Si racconta che Bertoldo fosse un cavaliere francese, probabilmente proveniente da Limoges, e che, durante la Seconda Crociata, si trovò in Palestina. Profondamente colpito dal desiderio di una vita di preghiera e penitenza, decise di ritirarsi sul Monte Carmelo, un luogo da sempre legato alla spiritualità biblica, perché vi si era rifugiato il profeta Elia. Qui si unì a un gruppo di eremiti già presenti e, grazie alla sua guida, la comunità prese forma, ponendo le basi per quello che sarebbe diventato l’Ordine Carmelitano.

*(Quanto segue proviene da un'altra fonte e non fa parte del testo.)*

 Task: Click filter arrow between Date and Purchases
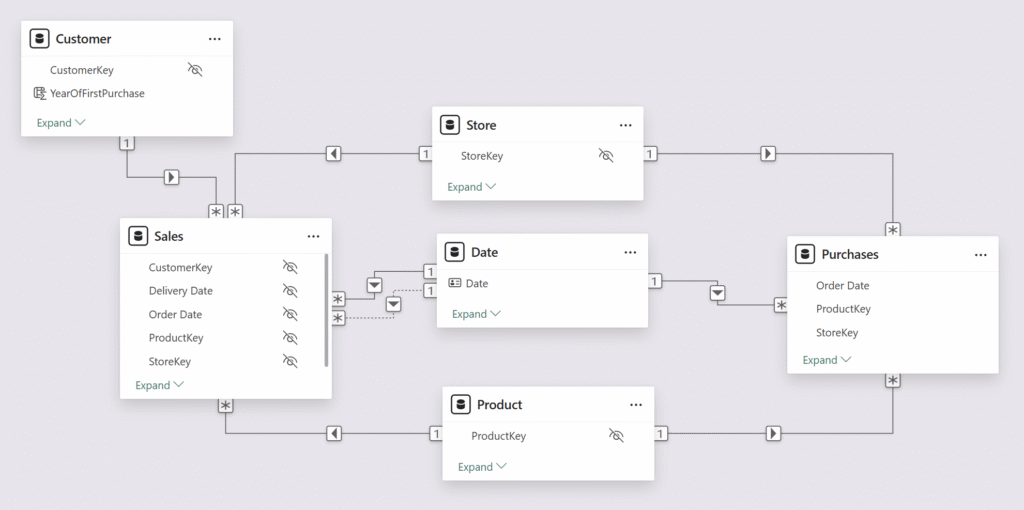pos(717,293)
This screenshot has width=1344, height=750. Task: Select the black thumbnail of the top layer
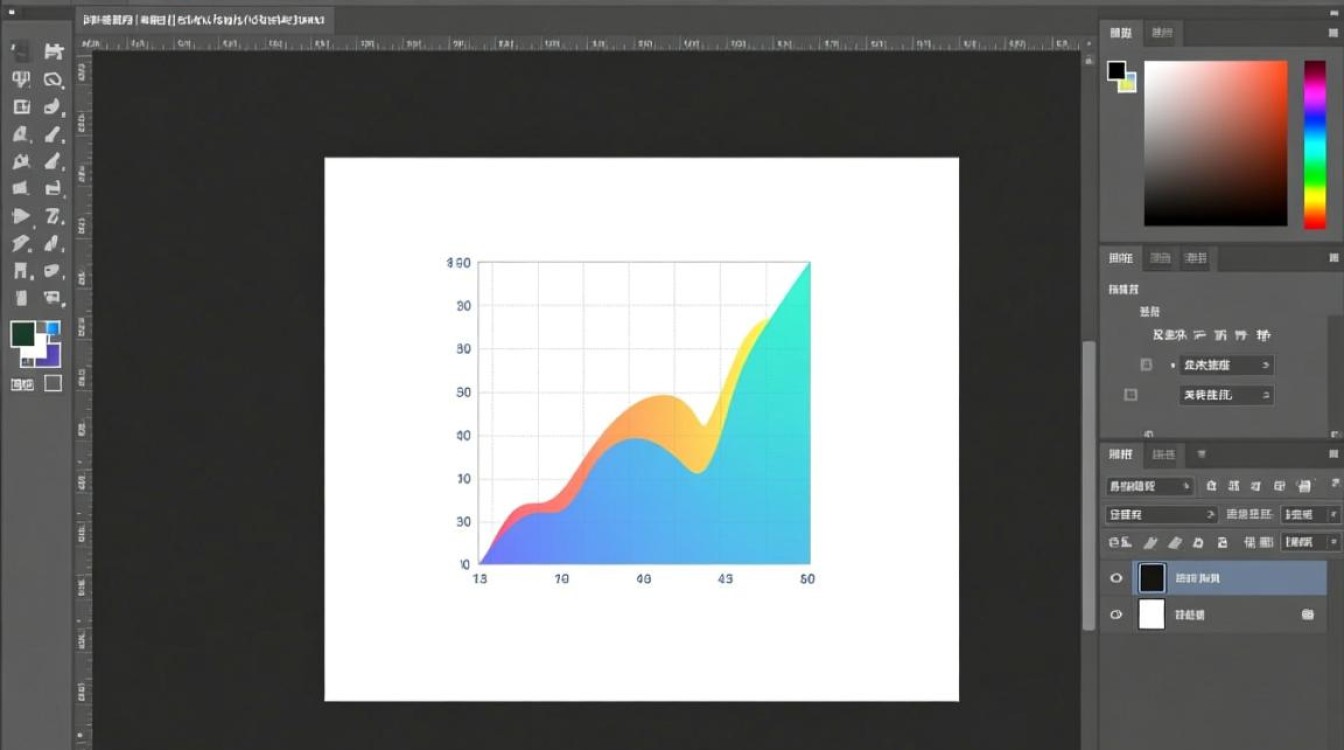click(x=1152, y=578)
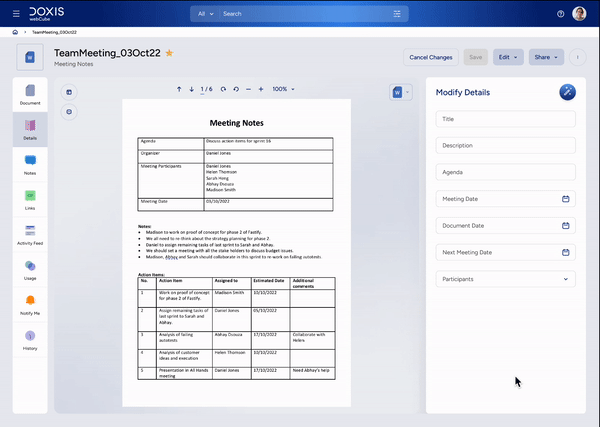Viewport: 600px width, 427px height.
Task: Select the Usage sidebar tab
Action: 30,270
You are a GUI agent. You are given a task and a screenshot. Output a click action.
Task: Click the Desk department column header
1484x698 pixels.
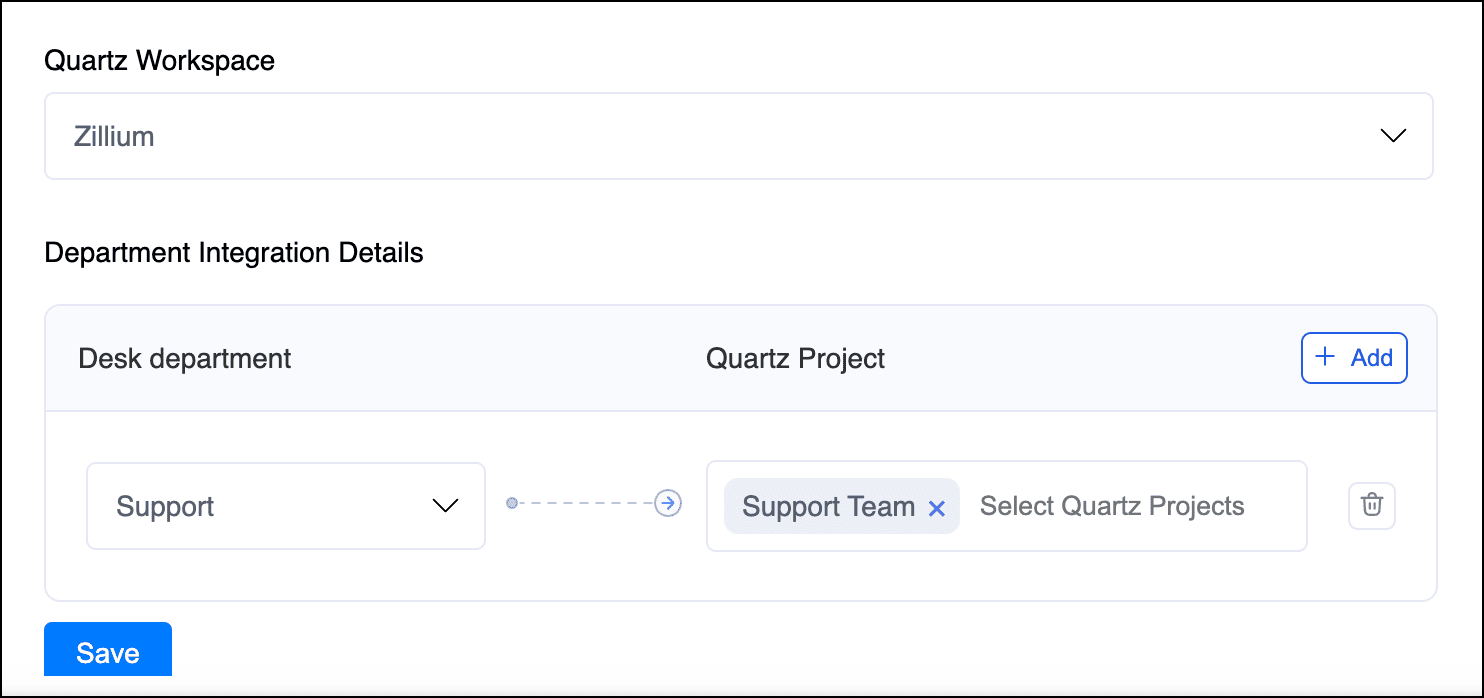point(185,358)
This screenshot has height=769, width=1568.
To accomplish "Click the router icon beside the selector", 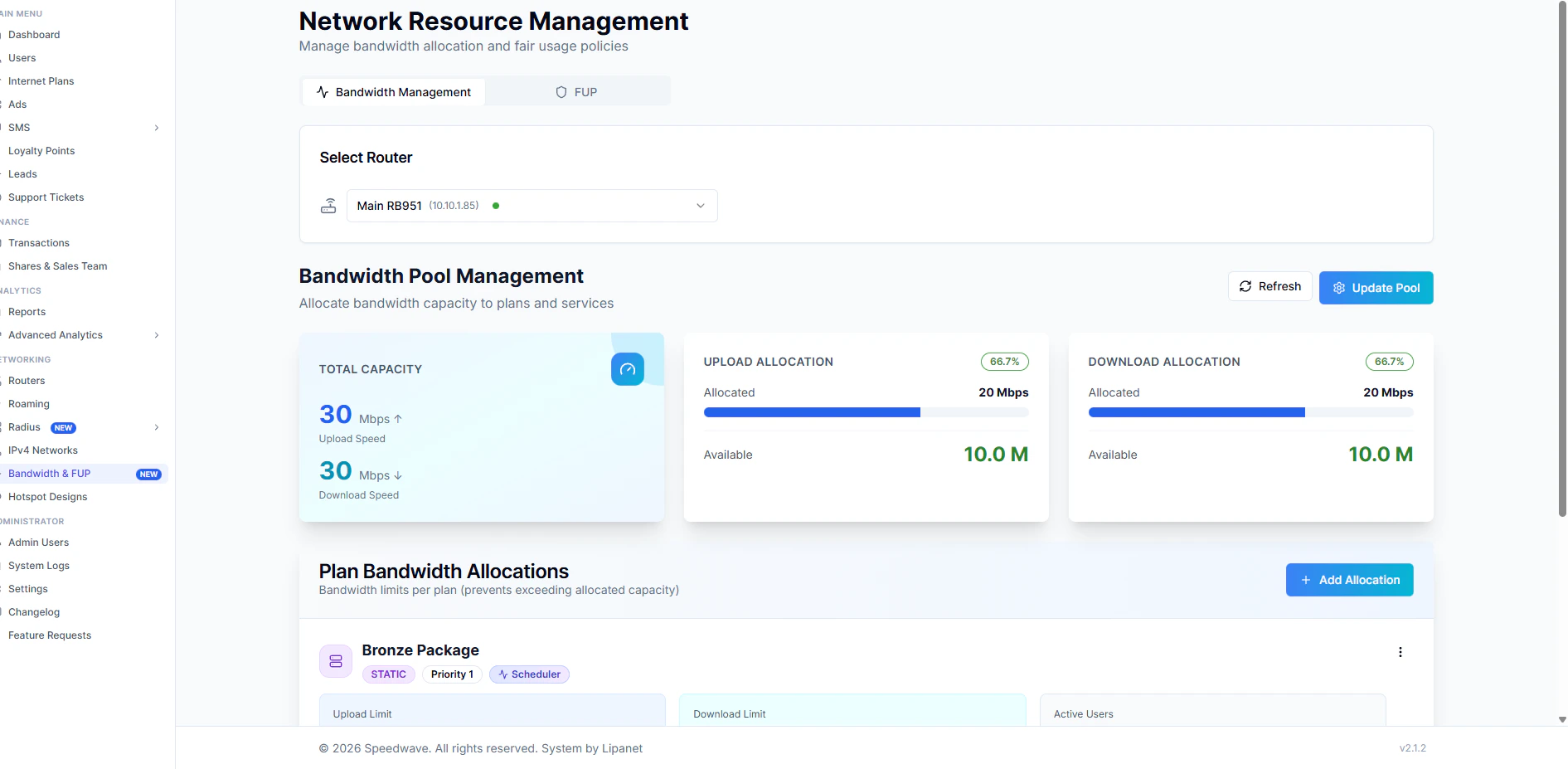I will click(328, 206).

Secondo la tradizione, Bertoldo ricevette una visione della Vergine Maria, che lo incoraggiò a perseverare nella fondazione della comunità e nella sua missione spirituale. Sotto la sua guida, i monaci adottarono una vita di preghiera, solitudine e austerità, seguendo lo spirito di Elia e preparando il terreno per la futura Regola carmelitana, ufficializzata solo in seguito da San Alberto di Gerusalemme.
Il Beato Bertoldo morì intorno al 1195, lasciando un’eredità di fede, contemplazione e dedizione alla Vergine Maria, che sarebbe diventata la patrona dell’Ordine Carmelitano con il titolo di “Nostra Signora del Monte Carmelo”. Il suo esempio ispira ancora oggi coloro che cercano una vita di preghiera profonda e intimità con Dio.